Cada ser humano posee en sí un principio de autonomía y de conservación de la vida. Quitarle ese principio es interrumpir un proceso natural, intervenir en un orden necesario para la perpetuación de la especie. ¿Tenemos el derecho de inmiscuirnos en el curso natural de la vida? Los debates actuales sobre la clonación humana, así como sobre la eutanasia, se sitúan a este respecto. ¿No constituye la investigación científica el primer campo en el que se aplica el derecho de ingerencia? Por eso se habla de ética en este dominio: la experimentación hace recular los límites de la ignorancia, puede aportar un bienestar al hombre y prolongar la vida. Pero, con un objetivo que es un bien inestimable, se pueden también provocar males con consecuencias incalculables para la humanidad…
Es en ese momento, de cara a unas situaciones de extrema gravedad, en el que pensamos en el tercero protector, en algunos individuos remarcables, como investidos de una noble misión: proteger los derechos humanos, volver la tierra habitable. Entre ellos, citaremos a Sócrates, el primer ‘ingerente’ en los asuntos del hombre, o al prelado español Bartolomé de las Casas (1474-1566) que, contra los conquistadores españoles en México, defendió la humanidad de los indios.
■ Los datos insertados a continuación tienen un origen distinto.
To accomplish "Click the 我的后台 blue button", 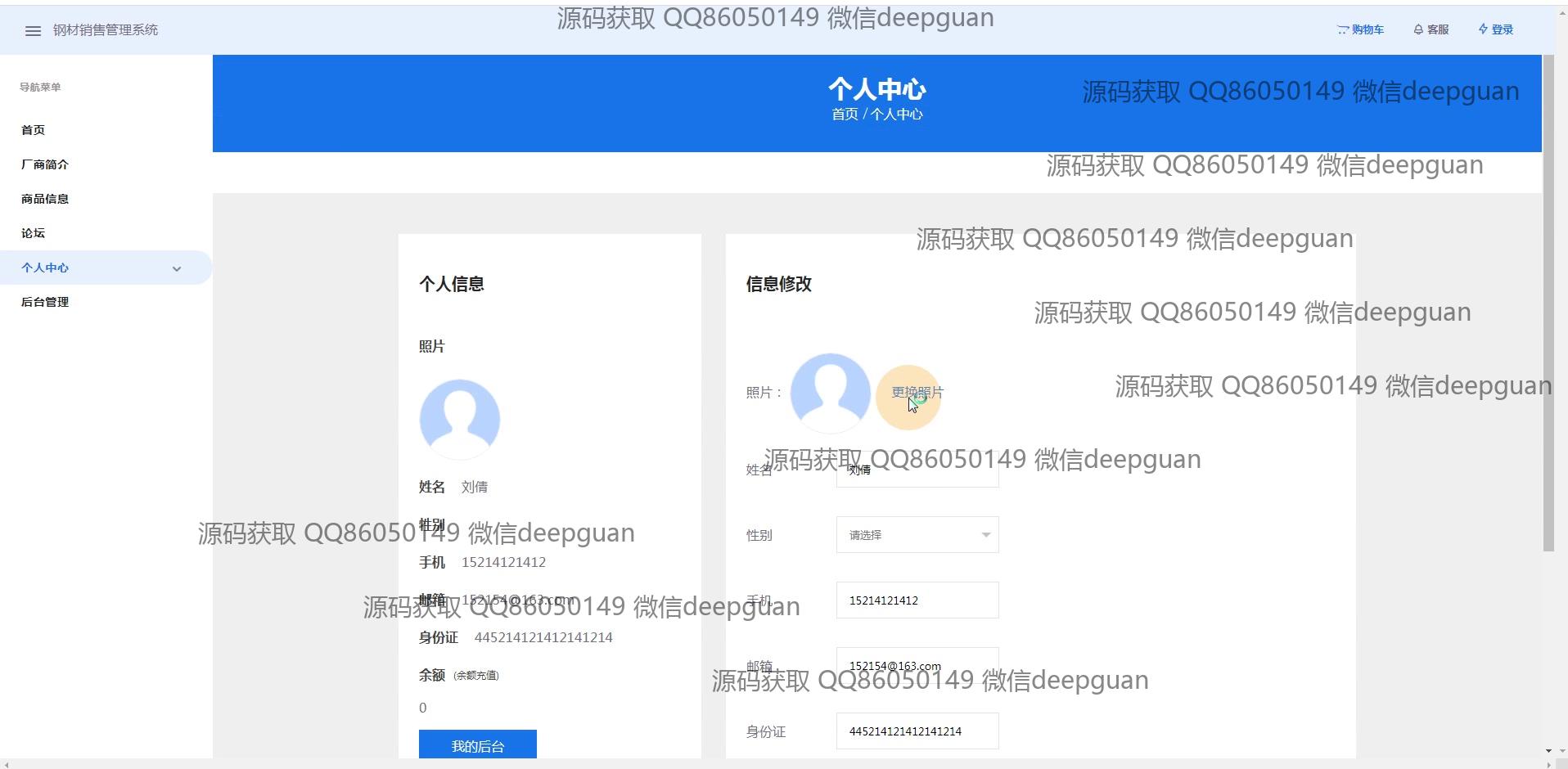I will [x=477, y=745].
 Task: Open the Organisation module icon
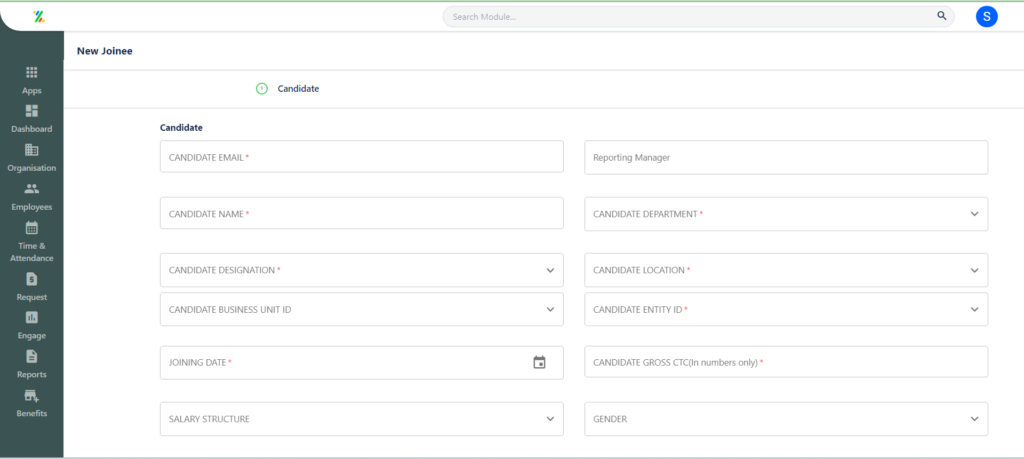click(31, 150)
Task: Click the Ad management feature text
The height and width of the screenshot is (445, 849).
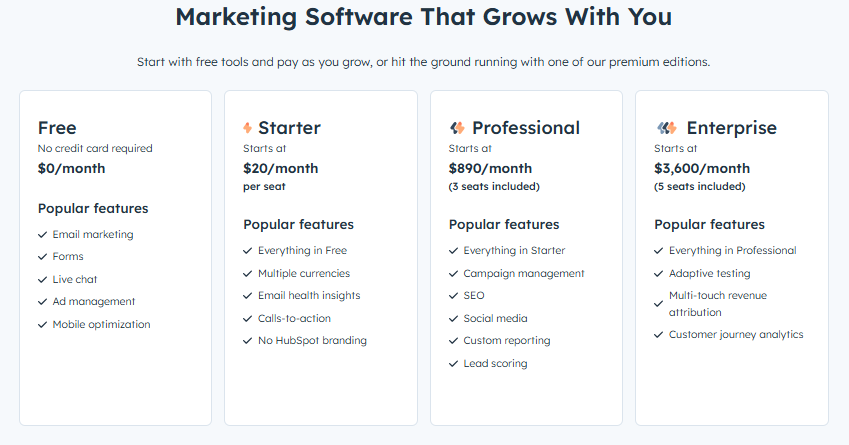Action: (94, 302)
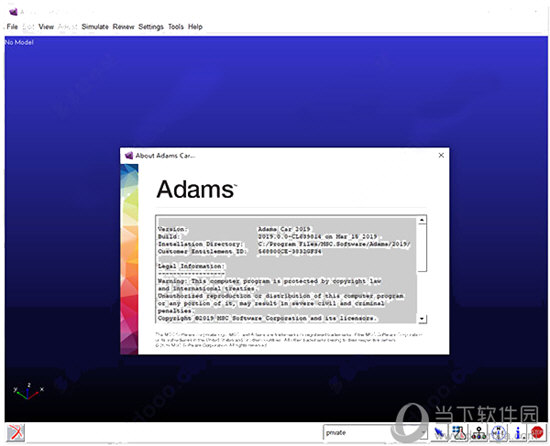Close the About Adams Car dialog
550x446 pixels.
click(x=441, y=155)
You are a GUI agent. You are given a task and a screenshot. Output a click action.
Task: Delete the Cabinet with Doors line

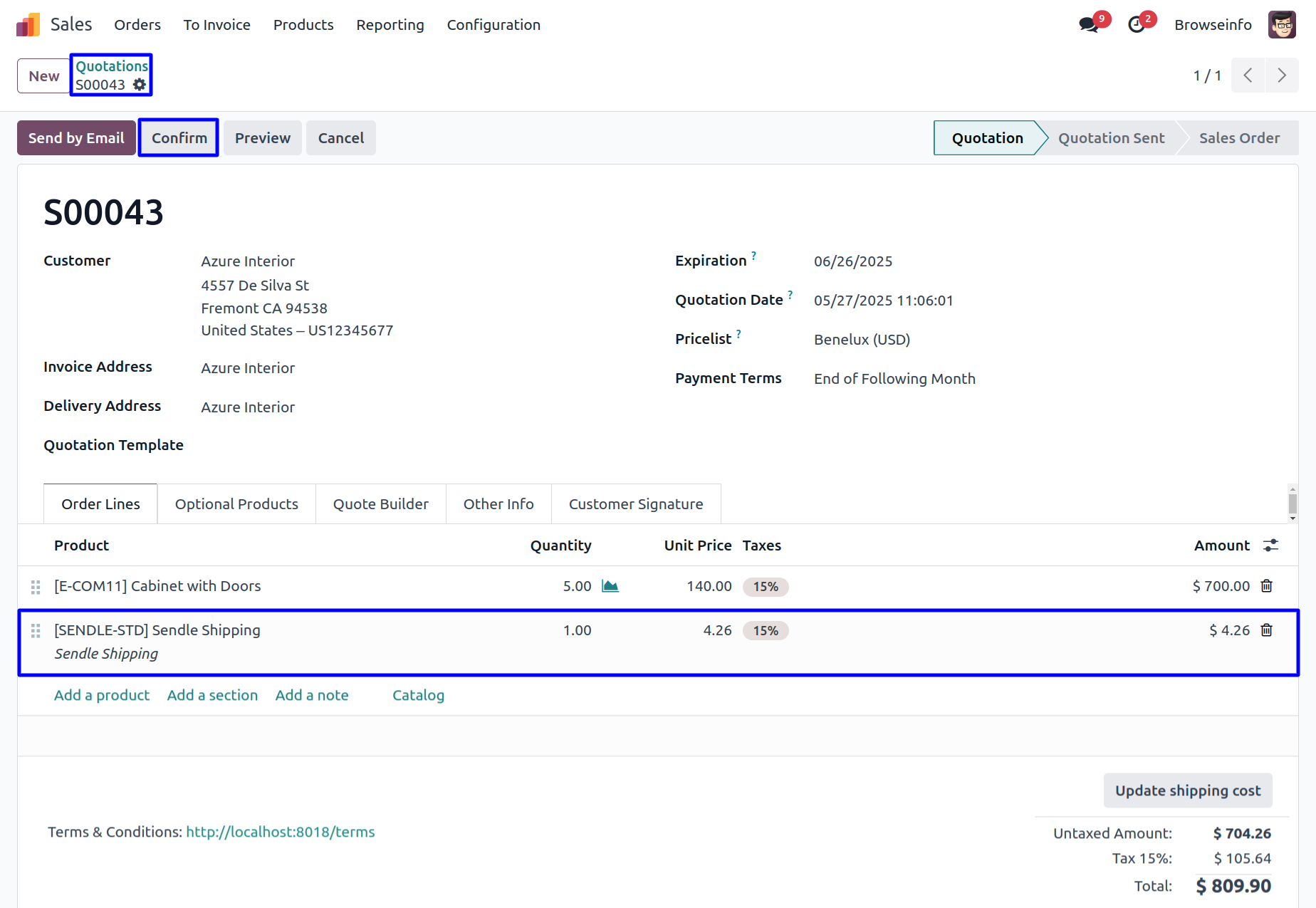point(1267,586)
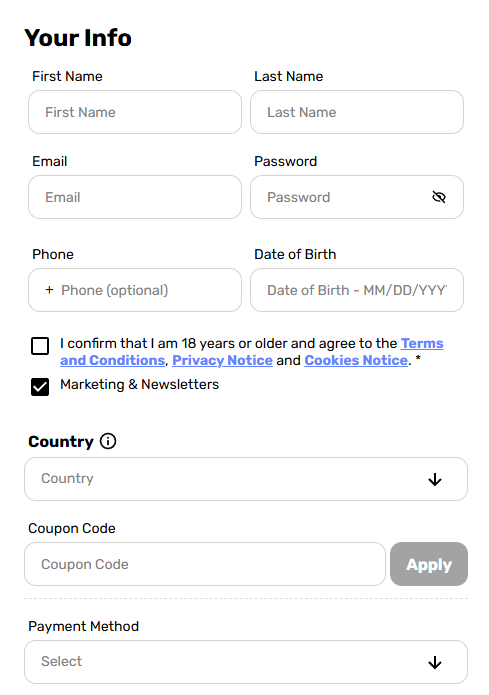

También en el siglo XX, aquellos que defendieron e ilustraron la no violencia, como Mahatma Gandhi (1869-1948), Martin Luther King (1929-1968), premio Nobel de la paz, o la Madre Teresa. Pero, a propósito de estos ‘guardianes del bien’, ¿hablamos de ‘derecho de ingerencia’ cuando recorren la extensión de su ciudad, de su país, del planeta?, ¿cuando acuden al auxilio de los desheredados? ¡Evidentemente, no! Parece que socorrer, reconfortar, actuar por la paz y la no violencia, intentar que la humanidad sea más humana fuese sólo su deber como hombre o como mujer.
Sin embargo, después de la segunda guerra mundial, otros ‘guardianes’ han tomado el relevo bajo forma de instituciones internacionales, desarrollando un papel económico, político, diplomático, militar o humanitario a escala mundial. El mundo es un todo organizado, un orden que comporta partes desiguales. ¿Pero no termina la libertad de acción de cada parte allí donde comienza la de los otros? ¿De qué manera las leyes del todo se aplican a las partes? ¿Y ese todo se limita al Occidente que gobierna el mundo? ¿El Occidente tiene derecho a matar para proteger los derechos humanos en ciertas regiones del mundo? Es así como podríamos formular, de manera extrema, el derecho de ingerencia. Por ejemplo, en 2000, unos ‘enclaves estratégicos’ han sido bombardeados, unas infraestructuras destruidas para debilitar el régimen de Belgrado y hacer caer a Slobodan Milosevic. Las poblaciones han sufrido las graves consecuencias de ‘esta agresión exterior’, y el dictador de Belgrado ha resistido hasta que una sublevación popular le ha expulsado del poder.
En un primer momento, la ‘voluntad de orden’ de Europa y de los Estados Unidos parecía haber fracasado. Pero hubo un segundo acto, y Milosevic ha sido extraditado. Un proceso judicial a escala internacional está en curso. Este ejemplo indica que, hoy en día, la voluntad de poner orden en el caos no revela necesariamente un deseo de conquista o de expansión, sino que puede corresponder también a un ‘derecho’ de vigilancia y de castigo de todos los culpables de crímenes contra la humanidad, de no respeto de los derechos fundamentales, imprescriptibles por definición, como el derecho a la vida, a la libertad de pensamiento y de expresión, a la educación.
Sin embargo, los ‘vigilantes del mundo’ no ven todos los crímenes cometidos y dejan hacer, en ocasiones –como en Ruanda, en 1994. Las grandes potencias protegen a dictadores porque hay intereses que defender, zonas de influencia que preservar. Así ocurre que la intervención exterior sostiene la razón de Estado contra el respeto de la dignidad humana. A pesar de la Declaración universal de los derechos del hombre, adoptada por la ONU en 1948, ‘ideal común a conseguir por todos los pueblos y todas las naciones’, como dice su preámbulo, las armas continúan siendo vendidas y compradas. En ciertos países –citemos el sureste de Nigeria, pero también el Congo y Angola- la explotación del petróleo por las firmas multinacionales contamina gravemente el medioambiente, empobrece a las poblaciones, les quita las tierras cultivables… ¿No es ésta otra figura del ‘derecho de ingerencia’? Un derecho paradoxal que intenta a veces salvar la vida y los derechos fundamentales de los individuos y de los ciudadanos, pero que, muy a menudo, destruye los cuadros de vida, desorganiza regiones enteras, impone sus propias leyes en nombre de intereses económicos o de ‘valores’ situados por encima de la humanidad.